### Aim of the exercise
From the records below, transcribe exactly the lines that begin at the line with "Collapse all nodes" and end at the line with "Toggle the Safari", both included.

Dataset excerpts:
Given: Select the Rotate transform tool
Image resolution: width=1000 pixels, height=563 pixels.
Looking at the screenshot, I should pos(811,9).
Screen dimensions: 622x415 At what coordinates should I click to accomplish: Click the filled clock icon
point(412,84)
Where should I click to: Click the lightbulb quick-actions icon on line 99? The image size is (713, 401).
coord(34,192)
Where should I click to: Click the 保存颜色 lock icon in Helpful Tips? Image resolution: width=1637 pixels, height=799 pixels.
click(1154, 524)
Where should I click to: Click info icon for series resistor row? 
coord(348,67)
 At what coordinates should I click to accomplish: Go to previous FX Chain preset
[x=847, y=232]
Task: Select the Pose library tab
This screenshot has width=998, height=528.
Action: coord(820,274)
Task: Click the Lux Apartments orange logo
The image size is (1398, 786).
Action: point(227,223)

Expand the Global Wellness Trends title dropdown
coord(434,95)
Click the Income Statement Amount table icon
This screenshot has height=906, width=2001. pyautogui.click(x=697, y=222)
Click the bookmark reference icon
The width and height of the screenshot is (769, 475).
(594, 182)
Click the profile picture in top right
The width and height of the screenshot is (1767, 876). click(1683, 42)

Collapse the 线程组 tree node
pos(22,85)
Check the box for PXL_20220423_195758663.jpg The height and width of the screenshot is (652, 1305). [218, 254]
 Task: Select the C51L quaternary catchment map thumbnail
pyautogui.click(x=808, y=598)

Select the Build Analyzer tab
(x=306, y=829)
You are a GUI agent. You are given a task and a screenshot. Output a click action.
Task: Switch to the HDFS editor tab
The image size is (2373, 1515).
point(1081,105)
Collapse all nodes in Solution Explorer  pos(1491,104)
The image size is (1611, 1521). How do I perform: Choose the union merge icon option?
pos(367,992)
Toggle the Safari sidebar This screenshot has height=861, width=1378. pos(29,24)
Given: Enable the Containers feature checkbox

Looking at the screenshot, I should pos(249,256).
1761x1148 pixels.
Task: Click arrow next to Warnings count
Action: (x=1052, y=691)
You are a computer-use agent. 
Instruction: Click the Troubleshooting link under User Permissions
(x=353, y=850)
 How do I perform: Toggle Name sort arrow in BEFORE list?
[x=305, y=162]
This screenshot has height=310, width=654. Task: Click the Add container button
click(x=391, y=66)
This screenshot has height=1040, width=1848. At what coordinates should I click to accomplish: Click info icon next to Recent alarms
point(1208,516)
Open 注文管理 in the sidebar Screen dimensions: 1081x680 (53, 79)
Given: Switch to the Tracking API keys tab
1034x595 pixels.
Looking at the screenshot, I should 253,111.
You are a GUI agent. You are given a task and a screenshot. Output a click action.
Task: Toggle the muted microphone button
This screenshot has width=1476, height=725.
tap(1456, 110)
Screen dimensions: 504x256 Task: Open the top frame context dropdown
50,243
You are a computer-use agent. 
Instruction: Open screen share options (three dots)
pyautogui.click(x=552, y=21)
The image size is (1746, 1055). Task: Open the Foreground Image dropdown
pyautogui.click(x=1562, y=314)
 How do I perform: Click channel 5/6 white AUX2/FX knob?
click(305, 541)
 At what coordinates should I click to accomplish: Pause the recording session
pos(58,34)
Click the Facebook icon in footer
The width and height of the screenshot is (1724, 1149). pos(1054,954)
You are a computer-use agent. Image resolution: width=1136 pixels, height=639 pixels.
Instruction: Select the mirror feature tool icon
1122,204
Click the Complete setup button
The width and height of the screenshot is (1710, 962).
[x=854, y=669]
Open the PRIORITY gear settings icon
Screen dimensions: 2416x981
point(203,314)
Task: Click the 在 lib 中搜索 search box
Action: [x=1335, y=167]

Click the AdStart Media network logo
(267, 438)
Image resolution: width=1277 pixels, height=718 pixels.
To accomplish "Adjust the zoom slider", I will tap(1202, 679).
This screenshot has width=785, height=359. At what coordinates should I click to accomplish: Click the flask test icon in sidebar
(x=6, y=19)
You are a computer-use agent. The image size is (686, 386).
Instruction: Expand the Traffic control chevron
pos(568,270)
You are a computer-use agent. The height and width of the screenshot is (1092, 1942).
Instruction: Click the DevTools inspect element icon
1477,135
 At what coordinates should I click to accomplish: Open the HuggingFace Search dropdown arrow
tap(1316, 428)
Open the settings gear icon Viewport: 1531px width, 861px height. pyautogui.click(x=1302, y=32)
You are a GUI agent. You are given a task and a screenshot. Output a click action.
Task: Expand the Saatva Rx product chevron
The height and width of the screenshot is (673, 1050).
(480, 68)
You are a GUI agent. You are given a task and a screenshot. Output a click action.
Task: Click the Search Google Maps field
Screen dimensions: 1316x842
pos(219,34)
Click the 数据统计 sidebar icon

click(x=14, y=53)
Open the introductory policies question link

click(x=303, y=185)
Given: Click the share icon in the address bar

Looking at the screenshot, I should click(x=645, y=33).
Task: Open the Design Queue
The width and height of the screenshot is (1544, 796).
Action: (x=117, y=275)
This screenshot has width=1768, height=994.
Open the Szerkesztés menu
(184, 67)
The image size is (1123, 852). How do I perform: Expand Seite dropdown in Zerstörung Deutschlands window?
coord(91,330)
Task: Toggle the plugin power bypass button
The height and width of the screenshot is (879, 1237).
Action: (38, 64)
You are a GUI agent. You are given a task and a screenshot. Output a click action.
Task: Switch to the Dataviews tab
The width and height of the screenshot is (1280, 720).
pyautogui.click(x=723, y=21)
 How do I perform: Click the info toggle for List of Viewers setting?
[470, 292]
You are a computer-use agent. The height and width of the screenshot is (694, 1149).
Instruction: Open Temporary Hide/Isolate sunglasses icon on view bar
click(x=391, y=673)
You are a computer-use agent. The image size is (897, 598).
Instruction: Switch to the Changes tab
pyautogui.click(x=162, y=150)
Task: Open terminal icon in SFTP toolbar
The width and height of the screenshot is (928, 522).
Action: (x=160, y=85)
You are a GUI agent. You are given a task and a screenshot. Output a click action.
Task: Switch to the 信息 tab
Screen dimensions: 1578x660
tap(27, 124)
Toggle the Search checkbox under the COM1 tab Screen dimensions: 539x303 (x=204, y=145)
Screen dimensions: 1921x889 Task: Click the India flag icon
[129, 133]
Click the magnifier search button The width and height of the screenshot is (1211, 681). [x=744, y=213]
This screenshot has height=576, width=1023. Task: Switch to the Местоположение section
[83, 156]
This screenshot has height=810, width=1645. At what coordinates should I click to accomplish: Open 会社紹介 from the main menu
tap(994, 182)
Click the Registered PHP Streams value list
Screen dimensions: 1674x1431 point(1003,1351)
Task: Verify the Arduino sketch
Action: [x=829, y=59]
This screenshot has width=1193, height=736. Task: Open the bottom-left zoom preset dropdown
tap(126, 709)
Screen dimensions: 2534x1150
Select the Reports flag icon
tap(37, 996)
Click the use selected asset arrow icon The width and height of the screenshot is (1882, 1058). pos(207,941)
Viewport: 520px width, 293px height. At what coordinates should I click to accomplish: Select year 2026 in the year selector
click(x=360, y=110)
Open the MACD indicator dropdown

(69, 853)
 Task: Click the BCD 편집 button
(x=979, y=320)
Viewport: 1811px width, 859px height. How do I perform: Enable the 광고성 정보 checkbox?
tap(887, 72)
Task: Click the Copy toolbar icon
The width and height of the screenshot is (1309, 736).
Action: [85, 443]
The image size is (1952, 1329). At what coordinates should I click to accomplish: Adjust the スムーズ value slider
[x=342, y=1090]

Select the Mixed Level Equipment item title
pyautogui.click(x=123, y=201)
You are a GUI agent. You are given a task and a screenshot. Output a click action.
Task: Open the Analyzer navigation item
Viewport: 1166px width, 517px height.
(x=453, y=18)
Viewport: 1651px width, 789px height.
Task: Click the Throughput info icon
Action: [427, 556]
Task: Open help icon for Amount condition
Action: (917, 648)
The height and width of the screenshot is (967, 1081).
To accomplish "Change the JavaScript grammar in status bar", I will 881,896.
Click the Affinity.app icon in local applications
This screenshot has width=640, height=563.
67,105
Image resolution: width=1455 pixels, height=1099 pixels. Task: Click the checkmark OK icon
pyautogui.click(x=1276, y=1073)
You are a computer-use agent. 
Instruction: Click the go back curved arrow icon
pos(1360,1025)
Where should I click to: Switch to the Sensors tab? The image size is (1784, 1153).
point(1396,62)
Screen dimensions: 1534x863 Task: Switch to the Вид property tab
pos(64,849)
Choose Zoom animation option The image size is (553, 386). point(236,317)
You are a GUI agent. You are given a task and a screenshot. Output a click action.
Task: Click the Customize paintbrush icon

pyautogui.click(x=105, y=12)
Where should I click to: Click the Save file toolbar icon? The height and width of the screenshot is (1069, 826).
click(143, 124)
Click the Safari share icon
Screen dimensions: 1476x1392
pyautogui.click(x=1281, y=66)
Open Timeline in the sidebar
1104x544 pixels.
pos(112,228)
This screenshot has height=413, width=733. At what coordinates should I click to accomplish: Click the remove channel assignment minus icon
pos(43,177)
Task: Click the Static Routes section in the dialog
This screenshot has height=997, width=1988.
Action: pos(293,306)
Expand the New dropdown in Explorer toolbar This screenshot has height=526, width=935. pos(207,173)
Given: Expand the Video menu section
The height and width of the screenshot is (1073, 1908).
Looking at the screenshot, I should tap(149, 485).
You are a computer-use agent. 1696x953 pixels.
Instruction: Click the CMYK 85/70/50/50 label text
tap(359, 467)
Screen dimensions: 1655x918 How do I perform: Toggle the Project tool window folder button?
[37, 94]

### Reply
Collapse all nodes in Solution Explorer  pos(1491,104)
The image size is (1611, 1521). How do I perform: Choose the union merge icon option?
pos(367,992)
Toggle the Safari sidebar This screenshot has height=861, width=1378. pos(29,24)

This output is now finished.